Digital: Blockchain

Blockchain technology is fast becoming a mainstay in pharma companies. What is the draw for these companies to use it, and how can it help improve data collection and protection in the future?

Ronen Vengosh at Egnyte

For highly regulated industries such as life science, blockchain technologies are emerging as a compelling solution for a range of important use cases. From clinical trials and supply chain management, to assuring document authenticity and financial transactions, blockchain brings huge potential to solve a range of long-standing, industry-specific challenges.

But what is blockchain technology, and how does it work?
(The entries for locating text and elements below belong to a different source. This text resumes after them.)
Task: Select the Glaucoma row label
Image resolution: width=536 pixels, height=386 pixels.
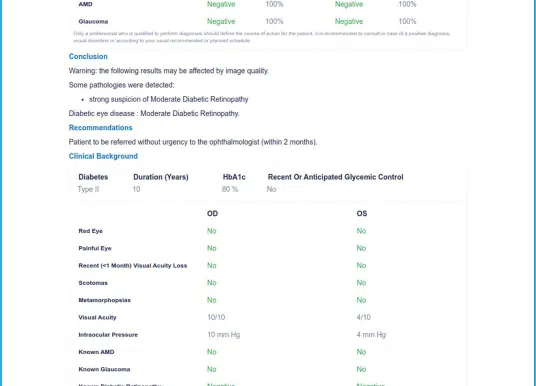Action: [93, 22]
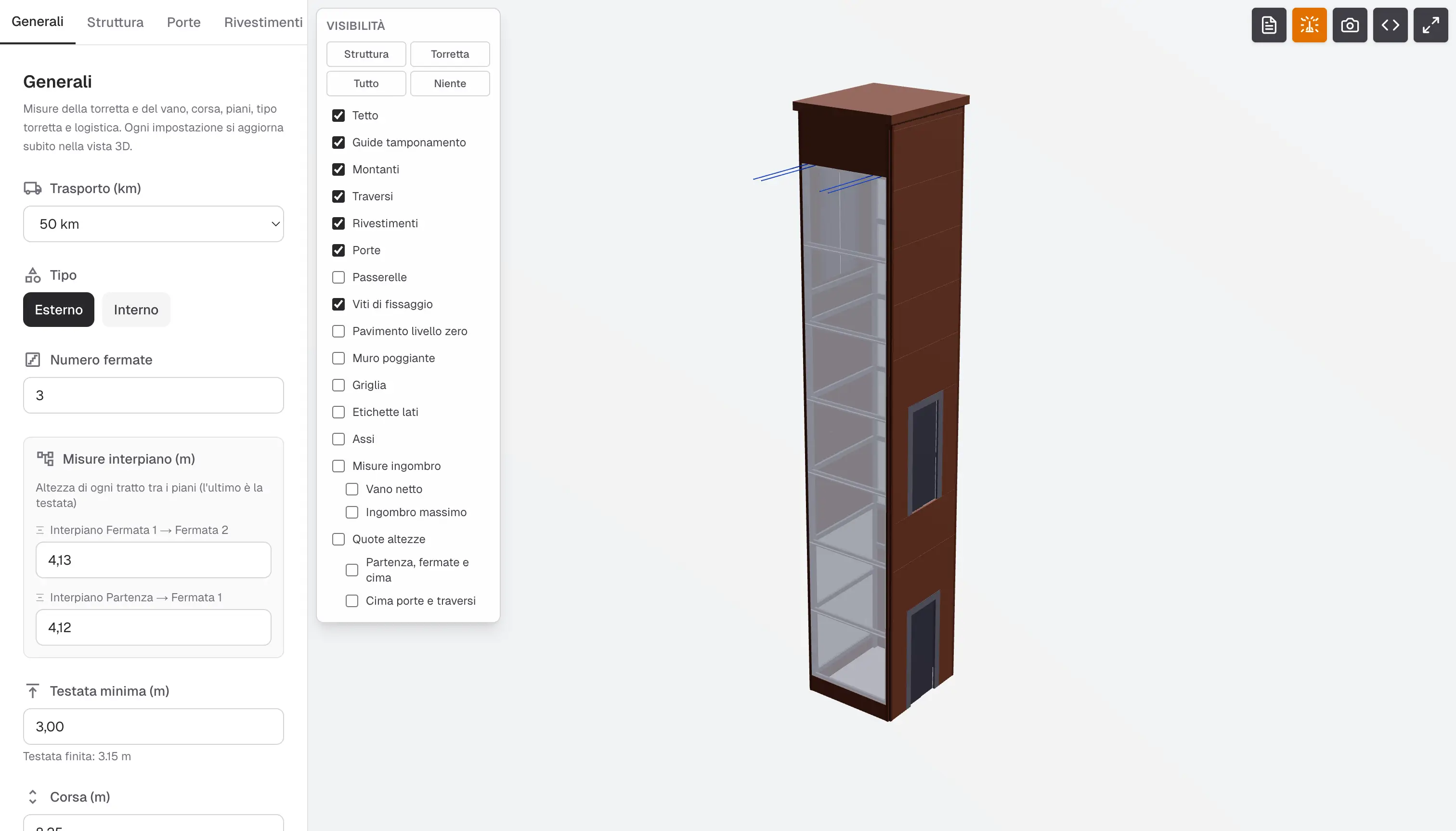Click the truck icon beside Trasporto

click(33, 188)
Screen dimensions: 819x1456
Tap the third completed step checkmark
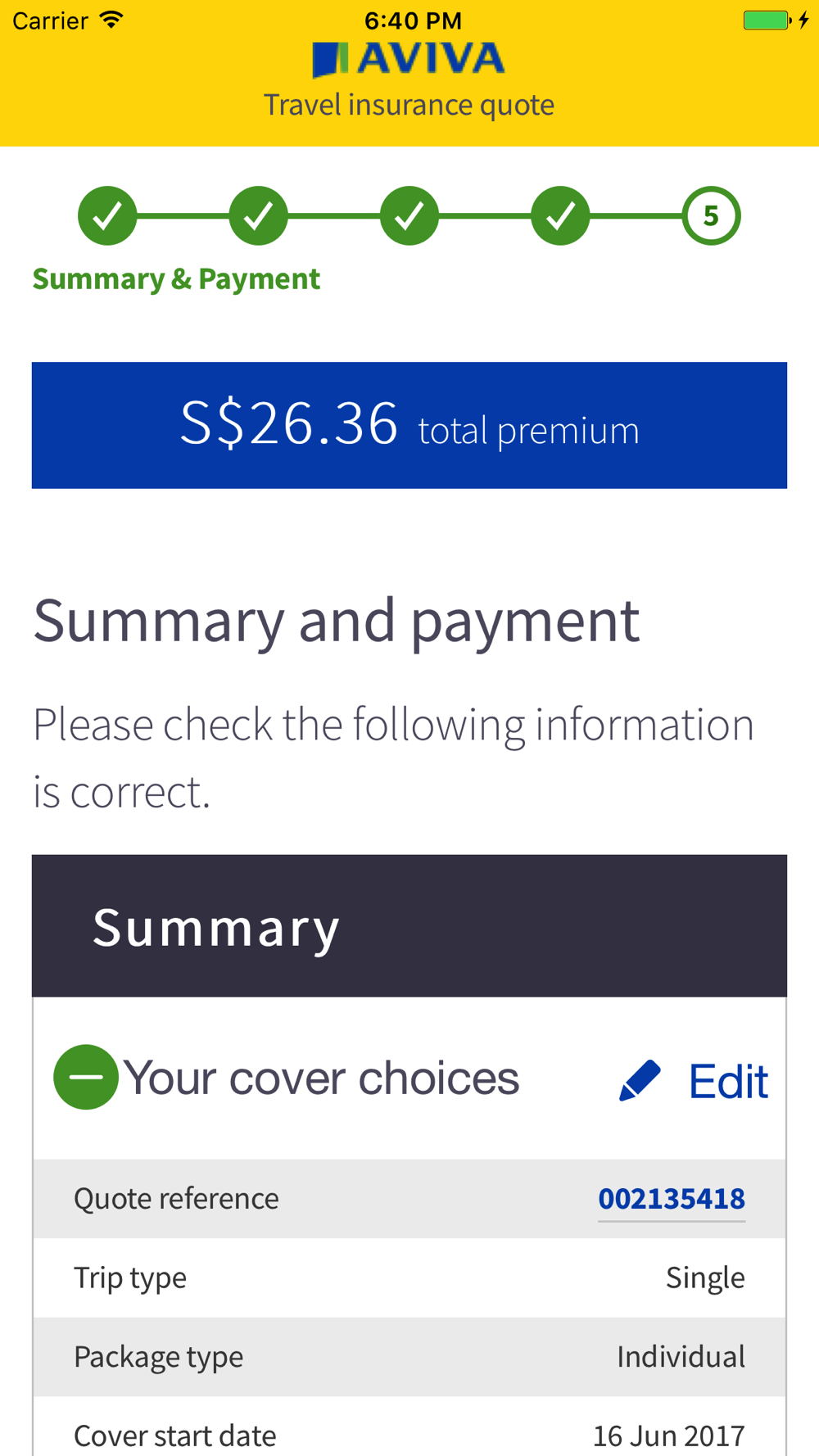coord(410,216)
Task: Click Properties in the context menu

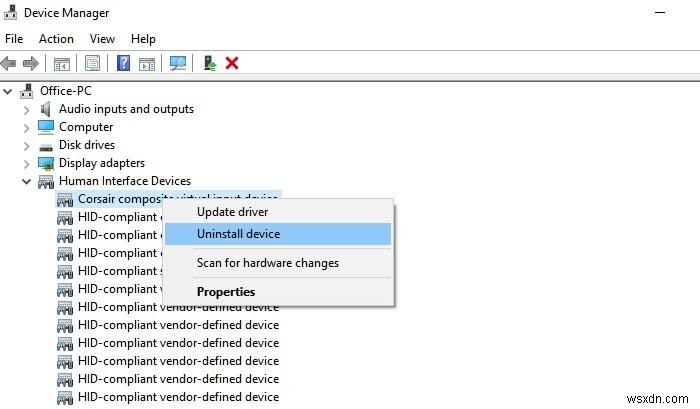Action: (x=226, y=292)
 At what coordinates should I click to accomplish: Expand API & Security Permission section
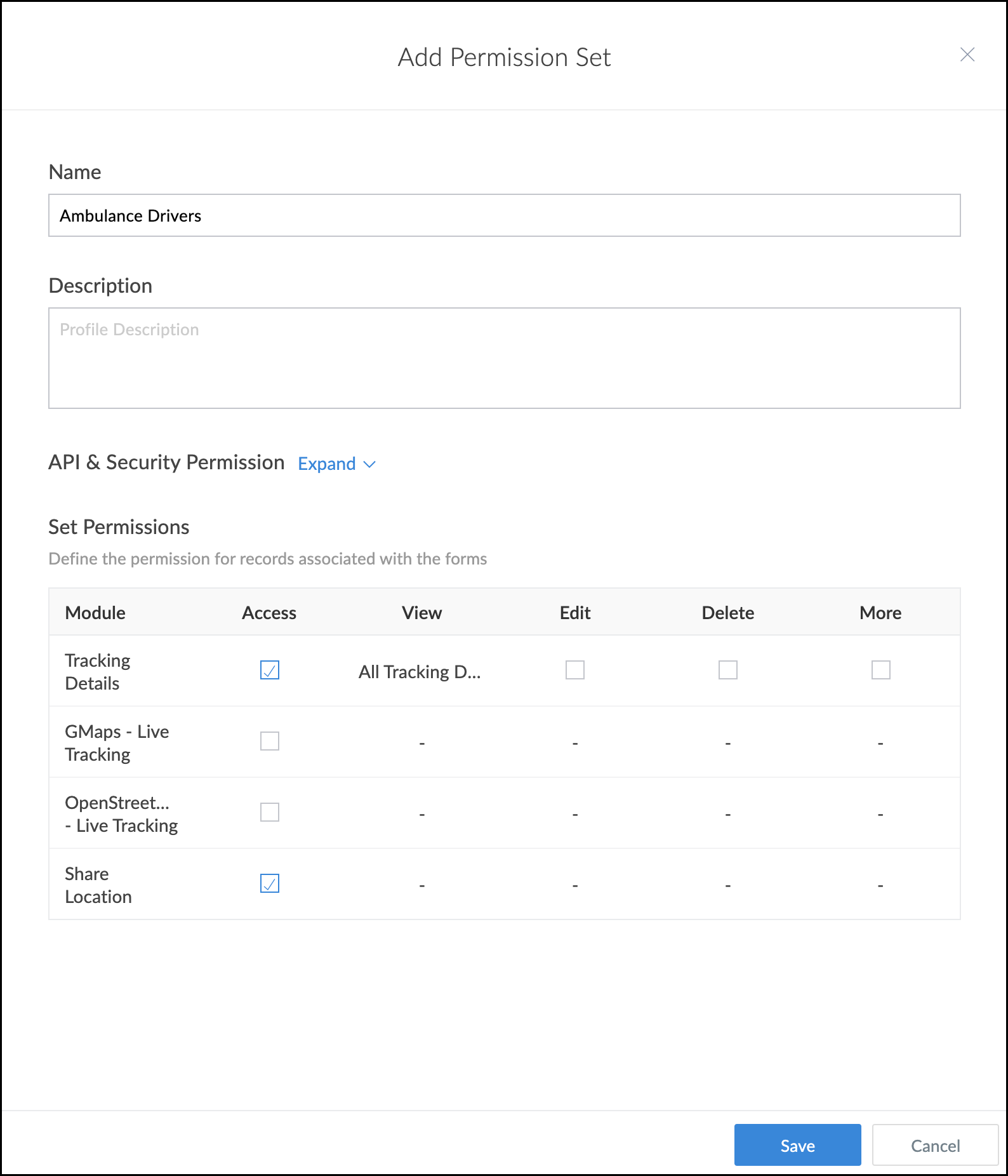click(327, 464)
In simple terms, a blockchain is a distributed ledger, akin to a book of immutable records, that is readable by anyone but cannot be modified; once a transaction is recorded on the blockchain, it cannot be reversed or tampered with. As a result, a blockchain acts as the foundation for immutable ledgers, which explains why the technology is also referred to as distributed ledger technology (DLT).

Today, most people who have encountered blockchain are likely to have seen it in the context of cryptocurrencies – the application for which it was invented. The blockchain that sits behind Bitcoin, for example, maintains a complete record of every transaction. However, in a more general sense, blockchain enables value to be transferred online without the need for a ‘middleman’ such as a credit card company or a bank.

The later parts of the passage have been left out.